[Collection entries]
Content starts

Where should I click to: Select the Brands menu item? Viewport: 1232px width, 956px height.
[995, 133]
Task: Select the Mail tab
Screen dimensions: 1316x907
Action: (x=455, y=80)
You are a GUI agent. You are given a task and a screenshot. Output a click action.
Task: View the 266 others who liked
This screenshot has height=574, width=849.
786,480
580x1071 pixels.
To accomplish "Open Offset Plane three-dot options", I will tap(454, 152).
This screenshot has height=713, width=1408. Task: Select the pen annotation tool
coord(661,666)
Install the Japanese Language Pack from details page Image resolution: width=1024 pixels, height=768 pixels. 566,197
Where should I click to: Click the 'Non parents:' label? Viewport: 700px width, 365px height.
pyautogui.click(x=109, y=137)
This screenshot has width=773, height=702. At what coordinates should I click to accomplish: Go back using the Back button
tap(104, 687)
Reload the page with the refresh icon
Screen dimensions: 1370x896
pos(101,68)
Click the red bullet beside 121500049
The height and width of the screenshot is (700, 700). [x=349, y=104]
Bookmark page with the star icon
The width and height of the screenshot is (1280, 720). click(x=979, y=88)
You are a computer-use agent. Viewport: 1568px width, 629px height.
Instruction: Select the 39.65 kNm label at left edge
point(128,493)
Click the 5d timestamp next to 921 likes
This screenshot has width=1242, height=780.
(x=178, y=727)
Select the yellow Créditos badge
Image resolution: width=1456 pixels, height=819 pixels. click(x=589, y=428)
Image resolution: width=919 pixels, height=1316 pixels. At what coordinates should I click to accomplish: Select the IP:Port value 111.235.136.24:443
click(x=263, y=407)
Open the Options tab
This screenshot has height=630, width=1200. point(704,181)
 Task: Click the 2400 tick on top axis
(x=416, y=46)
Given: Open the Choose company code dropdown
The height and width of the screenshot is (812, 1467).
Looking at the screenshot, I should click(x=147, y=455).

Content ends

Activity. The answer must be all the lines above that hold the word "agent".

Reply to the exercise.
You are a GUI agent. You are given a task and a screenshot. Output a click action.
You are a computer-use agent. Viewport: 1568px width, 629px height.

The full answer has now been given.